Маленький священник насупился, когда мы обменялись поцелуями, но в пути показал себя превосходным спутником. Всю дорогу он развлекал меня рассказами о своем небольшом приходе, а я, в свою очередь, рассказывал ему истории из походной жизни. Но, Господи, мне следовало быть внимательнее. Когда я слишком увлекался, священник начинал ерзать на сиденье, а по лицу его было видно, что мои слова ранят его. Конечно же, воспитанный человек должен быть благопристойным при разговоре со священником, хотя не так-то просто удержаться от того или иного словца.
Священник рассказал, что приехал с севера Испании, а сейчас собирался навестить свою матушку в Эстремадуре {54}. Когда он говорил о ее маленьком крестьянском домике и о том, с какой радостью она встретит его, мои глаза наполнялись слезами, а мысли летели назад во Францию, к родному дому.
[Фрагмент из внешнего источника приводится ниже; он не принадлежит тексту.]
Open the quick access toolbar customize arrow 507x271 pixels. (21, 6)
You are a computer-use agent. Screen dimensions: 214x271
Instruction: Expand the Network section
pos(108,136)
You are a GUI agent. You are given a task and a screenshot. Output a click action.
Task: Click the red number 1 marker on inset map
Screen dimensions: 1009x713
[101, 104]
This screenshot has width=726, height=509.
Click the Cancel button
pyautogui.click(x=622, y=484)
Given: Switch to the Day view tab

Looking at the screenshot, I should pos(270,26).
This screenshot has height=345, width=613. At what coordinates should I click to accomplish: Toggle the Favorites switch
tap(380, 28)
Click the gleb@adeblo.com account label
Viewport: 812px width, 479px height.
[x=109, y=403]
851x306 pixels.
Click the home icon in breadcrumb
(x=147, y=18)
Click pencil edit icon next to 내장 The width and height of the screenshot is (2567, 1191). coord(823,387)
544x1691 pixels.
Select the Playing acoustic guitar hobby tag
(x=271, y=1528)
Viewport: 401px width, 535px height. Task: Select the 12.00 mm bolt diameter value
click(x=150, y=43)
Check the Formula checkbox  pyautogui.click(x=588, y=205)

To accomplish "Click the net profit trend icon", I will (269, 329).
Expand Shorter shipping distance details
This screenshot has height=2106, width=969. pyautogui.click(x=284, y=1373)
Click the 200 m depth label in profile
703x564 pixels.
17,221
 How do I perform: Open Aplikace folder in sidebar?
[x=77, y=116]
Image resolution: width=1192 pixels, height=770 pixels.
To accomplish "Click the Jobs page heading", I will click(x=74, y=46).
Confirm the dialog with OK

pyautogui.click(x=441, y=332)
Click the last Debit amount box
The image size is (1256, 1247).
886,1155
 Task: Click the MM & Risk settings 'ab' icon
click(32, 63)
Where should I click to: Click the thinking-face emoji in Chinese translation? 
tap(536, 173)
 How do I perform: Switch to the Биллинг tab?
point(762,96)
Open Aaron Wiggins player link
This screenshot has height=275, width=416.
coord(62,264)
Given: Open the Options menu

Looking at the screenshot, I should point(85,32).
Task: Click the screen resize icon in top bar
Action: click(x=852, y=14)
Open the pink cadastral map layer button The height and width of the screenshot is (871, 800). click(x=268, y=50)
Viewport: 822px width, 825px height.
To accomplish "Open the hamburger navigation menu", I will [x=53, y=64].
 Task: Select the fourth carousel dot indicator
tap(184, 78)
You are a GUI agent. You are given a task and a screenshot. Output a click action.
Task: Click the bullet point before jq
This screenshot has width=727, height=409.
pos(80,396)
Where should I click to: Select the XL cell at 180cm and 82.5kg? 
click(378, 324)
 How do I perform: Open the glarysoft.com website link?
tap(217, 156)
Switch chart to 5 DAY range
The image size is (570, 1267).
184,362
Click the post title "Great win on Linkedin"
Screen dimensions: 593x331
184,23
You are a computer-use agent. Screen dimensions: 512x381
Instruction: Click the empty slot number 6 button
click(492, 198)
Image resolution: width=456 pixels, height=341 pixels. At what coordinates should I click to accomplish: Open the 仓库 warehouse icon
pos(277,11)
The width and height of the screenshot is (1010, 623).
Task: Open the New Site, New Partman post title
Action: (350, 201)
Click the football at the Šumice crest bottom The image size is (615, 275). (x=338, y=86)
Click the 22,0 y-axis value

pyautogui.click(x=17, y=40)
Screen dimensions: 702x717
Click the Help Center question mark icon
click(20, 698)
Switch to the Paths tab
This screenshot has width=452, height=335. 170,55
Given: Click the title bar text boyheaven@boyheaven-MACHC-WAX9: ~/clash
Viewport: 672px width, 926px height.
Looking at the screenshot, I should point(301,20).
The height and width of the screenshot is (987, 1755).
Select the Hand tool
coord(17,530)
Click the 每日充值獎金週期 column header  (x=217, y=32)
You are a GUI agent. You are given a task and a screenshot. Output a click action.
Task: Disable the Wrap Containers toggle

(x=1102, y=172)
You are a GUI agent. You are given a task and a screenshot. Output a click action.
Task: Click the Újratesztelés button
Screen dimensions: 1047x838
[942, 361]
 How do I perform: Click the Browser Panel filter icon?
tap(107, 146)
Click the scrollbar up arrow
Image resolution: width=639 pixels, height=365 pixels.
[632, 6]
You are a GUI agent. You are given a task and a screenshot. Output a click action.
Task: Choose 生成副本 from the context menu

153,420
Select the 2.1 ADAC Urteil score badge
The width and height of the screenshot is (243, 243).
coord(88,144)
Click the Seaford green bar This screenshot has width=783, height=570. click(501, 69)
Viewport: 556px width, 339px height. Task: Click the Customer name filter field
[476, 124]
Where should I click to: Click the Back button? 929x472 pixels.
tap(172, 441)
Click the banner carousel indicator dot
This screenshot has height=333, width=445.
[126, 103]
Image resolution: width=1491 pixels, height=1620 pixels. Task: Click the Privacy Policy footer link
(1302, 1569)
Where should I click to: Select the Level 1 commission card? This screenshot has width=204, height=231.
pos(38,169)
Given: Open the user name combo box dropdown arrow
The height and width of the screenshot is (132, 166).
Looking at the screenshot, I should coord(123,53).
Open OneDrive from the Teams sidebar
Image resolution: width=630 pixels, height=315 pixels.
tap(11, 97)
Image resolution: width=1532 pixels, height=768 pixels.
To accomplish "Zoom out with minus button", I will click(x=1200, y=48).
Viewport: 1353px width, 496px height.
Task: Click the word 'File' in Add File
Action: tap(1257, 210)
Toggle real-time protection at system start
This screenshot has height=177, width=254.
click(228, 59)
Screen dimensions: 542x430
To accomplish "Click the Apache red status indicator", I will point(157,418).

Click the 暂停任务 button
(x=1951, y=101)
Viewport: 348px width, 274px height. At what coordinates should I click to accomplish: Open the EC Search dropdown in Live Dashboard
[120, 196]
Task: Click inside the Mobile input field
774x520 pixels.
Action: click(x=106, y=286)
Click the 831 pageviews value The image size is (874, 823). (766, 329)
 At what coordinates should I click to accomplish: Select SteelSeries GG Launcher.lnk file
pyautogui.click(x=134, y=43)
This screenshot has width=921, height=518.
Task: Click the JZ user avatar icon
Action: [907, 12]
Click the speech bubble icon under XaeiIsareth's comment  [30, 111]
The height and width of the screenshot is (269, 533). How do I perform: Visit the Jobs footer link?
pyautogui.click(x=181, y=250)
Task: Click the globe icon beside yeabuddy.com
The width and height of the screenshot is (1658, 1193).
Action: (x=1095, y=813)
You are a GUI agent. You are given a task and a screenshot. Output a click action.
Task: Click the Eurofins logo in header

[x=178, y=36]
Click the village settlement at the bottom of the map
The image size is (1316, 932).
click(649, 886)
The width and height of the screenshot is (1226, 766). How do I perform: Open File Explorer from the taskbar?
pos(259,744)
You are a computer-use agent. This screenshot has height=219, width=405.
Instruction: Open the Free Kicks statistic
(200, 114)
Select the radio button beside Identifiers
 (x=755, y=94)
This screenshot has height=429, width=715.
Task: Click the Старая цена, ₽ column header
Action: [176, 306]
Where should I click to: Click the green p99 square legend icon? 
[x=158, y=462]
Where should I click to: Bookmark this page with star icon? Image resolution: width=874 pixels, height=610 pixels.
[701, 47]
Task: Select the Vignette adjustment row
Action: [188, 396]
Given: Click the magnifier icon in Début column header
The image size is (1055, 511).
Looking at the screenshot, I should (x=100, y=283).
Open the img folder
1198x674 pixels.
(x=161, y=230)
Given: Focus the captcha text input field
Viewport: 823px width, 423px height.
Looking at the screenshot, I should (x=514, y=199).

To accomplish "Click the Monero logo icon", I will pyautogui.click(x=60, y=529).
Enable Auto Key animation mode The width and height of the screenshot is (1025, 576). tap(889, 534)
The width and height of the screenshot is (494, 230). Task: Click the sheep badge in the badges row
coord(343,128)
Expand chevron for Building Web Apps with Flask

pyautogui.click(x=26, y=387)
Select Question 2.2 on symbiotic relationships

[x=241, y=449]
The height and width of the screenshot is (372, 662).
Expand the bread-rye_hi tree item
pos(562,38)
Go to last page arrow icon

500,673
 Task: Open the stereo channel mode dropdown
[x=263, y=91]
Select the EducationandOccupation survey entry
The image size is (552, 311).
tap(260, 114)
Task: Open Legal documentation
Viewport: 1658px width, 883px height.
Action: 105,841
Священник показал мне скромные подарки, которые вез домой. Глядя на его мягкие манеры, я с готовностью верил, что его любили везде, куда бы он ни направлялся. Он с детским любопытством осматривал мой мундир, восхищался плюмажем на кивере и долго щупал пальцами мех на доломане. Когда священник взял в руки саблю, я рассказал ему, скольких людей зарубил, показал на зазубрину, которая осталась на металле после того, как клинок вошел в тело адъютанта русского императора. Священник вздрогнул и спрятал саблю за кожаной подушкой, сказав, что ему тошно видеть ее.